* [Document passage]
## Begin
Could it be that it is the difficulty of answering questions like these which leads Dawkins to evince so marked a preference for debating the issue with rednecks living thousands of miles away in the southern United States, rather than crossing the High to confront (say) Richard Swinburne or Michael Burleigh?

(Note to non-Brits:  The High is the Oxford High Street, Swinburne is a professor of theology and Burleigh is a historian)

One Comment

  1. Unfortunately, it seems to be true that Dawkins, brilliant man though he is, has been lured into a fierce debate with the religious (I avoid the word “Christian”, the word being inappropriate) extremists in the United States. His arguments deserve a better fate.

    One aspect of this debate gets insufficient attention. One of the main questions asked by believers is “What is it all about?” and “Why are we here?”.

    Another way of asking this question is , “We are just so wonderful, so clever, so damn superior to all creation- – surely we cannot just die and that’s the end of it? For such special creatures as us, there must be a point to it all, otherwise why would a creator have gone to all the trouble to make us so smart (well, by “us” I mean “me?”)

    It is hard, and takes an uncharacteristic humility and self-knowledge, to admit that actually we ain’t so smart or important. We are rather a self-opinionated, violent and greedy lot, and when we die, we simply die. Some are remembered, most are not past the deaths of those who know them. Relative to the billion other galaxies and trillion other planets and their occupants (or otherwise), we are of no account. Do we matter? Not a lot. Does it matter? Regrettably, to many, it seems to.
## End
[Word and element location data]
## Begin
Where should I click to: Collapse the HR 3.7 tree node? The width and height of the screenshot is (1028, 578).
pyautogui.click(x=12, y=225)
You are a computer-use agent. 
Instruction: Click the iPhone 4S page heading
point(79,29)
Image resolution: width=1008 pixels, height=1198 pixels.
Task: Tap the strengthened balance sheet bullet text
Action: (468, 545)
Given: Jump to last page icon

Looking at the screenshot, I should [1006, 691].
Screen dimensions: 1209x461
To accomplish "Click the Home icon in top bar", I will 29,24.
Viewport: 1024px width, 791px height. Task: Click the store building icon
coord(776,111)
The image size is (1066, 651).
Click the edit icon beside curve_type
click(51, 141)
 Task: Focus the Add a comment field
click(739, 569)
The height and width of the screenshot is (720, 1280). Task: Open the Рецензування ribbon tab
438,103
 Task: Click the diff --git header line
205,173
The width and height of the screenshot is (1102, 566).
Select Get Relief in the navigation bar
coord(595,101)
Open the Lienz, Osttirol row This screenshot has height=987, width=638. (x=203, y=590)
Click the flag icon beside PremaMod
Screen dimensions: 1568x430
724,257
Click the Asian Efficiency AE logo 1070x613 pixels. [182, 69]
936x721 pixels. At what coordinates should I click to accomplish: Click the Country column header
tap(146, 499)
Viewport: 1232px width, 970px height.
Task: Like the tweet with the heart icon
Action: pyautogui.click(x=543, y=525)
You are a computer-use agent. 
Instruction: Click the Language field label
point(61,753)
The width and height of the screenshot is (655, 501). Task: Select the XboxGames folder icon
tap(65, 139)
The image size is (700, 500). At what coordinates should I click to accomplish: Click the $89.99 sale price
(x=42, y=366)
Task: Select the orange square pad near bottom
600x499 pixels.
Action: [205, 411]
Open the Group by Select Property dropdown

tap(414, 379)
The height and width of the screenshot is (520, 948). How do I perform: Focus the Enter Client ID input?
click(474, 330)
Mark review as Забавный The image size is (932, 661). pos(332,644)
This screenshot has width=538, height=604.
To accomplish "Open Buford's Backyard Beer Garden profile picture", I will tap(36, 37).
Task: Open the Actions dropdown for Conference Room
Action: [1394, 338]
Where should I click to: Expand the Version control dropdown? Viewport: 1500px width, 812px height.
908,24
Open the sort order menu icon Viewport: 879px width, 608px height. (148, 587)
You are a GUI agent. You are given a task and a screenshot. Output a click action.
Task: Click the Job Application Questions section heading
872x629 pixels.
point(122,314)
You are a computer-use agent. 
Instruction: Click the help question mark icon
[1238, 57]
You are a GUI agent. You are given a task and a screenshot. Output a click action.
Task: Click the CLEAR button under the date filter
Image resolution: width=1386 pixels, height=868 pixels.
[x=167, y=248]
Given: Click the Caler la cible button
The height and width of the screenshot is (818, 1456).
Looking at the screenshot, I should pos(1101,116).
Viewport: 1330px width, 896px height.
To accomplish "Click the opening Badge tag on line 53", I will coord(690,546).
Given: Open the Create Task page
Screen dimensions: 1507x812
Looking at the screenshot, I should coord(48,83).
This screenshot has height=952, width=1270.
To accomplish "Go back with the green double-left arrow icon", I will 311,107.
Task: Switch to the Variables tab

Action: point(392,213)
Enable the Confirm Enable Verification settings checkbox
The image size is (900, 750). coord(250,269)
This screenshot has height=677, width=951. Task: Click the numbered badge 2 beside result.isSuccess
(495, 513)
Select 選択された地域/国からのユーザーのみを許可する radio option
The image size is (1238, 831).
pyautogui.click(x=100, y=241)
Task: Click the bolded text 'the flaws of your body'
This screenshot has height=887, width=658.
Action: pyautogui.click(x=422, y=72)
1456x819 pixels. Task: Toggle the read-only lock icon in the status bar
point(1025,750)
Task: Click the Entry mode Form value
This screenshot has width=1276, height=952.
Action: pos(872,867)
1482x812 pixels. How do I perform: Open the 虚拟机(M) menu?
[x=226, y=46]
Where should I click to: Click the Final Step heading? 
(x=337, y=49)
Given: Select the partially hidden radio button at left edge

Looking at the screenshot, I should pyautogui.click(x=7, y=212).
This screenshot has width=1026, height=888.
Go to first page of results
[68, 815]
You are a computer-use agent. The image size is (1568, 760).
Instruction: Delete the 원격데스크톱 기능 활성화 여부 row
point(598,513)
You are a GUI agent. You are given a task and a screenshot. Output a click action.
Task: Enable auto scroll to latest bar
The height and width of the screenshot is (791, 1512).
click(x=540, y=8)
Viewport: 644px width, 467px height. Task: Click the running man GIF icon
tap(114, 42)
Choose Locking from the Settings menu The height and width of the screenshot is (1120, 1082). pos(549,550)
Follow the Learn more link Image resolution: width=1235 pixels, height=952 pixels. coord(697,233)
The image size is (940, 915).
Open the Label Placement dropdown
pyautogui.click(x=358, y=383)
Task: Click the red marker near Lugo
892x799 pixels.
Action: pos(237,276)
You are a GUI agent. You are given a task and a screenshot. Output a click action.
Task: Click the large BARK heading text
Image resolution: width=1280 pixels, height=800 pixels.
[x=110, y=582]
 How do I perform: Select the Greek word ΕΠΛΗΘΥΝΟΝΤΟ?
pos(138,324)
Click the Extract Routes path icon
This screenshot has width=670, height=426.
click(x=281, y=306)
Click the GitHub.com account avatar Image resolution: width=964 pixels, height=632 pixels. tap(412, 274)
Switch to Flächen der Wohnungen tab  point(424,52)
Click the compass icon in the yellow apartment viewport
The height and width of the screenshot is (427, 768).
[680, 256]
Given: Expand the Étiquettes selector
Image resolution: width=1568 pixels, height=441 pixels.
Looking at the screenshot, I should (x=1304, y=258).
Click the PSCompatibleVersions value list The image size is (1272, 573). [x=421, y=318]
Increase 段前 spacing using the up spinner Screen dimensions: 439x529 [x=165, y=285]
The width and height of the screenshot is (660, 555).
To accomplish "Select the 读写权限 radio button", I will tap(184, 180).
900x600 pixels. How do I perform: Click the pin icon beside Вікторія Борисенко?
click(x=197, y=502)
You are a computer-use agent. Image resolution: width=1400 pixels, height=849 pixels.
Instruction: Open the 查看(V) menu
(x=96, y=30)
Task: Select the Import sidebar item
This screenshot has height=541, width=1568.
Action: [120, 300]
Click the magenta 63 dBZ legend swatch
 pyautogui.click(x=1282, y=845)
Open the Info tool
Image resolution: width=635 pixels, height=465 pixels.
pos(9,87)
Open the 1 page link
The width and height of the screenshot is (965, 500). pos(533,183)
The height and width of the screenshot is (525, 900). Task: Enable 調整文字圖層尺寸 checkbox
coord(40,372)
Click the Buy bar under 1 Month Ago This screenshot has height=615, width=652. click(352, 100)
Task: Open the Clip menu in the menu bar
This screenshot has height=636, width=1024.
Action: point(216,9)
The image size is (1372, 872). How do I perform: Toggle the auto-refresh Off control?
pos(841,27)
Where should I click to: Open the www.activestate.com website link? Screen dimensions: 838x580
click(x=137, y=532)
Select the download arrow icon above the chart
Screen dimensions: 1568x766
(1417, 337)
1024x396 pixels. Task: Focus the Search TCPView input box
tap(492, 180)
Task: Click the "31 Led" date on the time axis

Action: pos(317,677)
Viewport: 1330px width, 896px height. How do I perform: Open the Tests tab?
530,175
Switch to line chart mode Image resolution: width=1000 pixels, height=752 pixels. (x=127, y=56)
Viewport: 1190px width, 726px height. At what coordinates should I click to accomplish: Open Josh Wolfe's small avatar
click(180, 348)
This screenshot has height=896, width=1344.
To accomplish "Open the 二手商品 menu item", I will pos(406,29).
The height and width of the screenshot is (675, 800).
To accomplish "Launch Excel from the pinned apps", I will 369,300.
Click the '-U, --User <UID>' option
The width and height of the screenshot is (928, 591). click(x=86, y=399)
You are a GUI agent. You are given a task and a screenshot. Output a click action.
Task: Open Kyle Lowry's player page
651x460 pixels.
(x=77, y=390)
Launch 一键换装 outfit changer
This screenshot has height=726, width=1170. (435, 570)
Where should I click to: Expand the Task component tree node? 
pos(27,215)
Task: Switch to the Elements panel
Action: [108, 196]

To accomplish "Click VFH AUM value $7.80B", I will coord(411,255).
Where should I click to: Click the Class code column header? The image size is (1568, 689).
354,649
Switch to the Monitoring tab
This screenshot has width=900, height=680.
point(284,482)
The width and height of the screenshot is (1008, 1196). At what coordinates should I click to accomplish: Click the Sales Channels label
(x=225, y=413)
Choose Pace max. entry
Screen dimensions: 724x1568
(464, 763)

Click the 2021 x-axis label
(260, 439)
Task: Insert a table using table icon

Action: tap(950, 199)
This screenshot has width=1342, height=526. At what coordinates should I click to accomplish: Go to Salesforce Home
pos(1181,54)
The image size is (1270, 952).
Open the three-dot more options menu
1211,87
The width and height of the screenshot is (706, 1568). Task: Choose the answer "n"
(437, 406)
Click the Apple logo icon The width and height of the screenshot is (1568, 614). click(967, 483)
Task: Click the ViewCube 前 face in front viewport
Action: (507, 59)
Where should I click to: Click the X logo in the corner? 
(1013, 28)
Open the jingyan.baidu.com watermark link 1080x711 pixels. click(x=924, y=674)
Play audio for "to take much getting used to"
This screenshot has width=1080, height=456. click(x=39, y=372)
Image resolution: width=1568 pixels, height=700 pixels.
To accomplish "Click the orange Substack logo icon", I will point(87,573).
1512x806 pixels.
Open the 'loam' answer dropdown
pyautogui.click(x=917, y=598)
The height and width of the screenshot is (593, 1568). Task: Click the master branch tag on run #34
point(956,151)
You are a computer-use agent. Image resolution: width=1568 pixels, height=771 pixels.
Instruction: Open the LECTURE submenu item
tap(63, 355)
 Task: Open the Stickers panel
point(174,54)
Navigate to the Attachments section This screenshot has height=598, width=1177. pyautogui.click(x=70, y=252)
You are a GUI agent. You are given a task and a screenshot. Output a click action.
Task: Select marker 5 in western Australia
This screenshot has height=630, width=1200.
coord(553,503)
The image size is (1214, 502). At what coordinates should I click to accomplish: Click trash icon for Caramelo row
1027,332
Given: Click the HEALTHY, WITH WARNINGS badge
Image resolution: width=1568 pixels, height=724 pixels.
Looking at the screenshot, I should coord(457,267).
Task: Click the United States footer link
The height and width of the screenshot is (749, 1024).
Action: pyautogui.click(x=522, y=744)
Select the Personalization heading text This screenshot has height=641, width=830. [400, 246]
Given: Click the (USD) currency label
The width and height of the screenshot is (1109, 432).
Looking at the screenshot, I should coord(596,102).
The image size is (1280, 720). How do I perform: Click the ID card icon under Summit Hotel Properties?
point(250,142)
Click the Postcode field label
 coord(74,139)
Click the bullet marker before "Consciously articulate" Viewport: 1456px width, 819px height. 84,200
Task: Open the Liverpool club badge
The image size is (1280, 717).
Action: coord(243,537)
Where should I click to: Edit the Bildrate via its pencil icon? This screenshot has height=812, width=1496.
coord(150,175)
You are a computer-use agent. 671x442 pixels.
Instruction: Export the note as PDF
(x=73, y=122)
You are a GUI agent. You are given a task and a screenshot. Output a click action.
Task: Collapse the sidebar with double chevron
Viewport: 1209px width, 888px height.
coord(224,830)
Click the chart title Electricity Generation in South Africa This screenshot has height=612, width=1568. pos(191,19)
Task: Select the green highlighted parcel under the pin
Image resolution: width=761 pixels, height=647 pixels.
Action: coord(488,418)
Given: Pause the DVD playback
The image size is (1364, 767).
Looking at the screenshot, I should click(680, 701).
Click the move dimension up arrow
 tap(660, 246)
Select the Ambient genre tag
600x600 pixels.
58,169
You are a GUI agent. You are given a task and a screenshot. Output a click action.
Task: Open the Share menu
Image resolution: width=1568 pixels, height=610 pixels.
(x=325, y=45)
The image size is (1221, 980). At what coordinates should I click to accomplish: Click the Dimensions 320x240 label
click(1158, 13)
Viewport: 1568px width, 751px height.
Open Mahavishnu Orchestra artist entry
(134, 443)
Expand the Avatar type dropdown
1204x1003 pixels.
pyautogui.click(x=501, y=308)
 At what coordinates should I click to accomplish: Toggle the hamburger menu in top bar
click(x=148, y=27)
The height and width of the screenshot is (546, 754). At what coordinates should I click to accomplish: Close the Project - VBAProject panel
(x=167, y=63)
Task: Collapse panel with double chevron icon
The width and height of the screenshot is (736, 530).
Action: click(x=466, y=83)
## End
* [Required actions]
1) In the passage on Dawkins, what is Richard Swinburne's profession according to the note?
2) List each name that the note to non-Brits in the passage on Dawkins explains, along with the explanation given for it.

* [Task solutions]
1) He is a professor of theology.

2)
- The High: the Oxford High Street
- Swinburne: a professor of theology
- Burleigh: a historian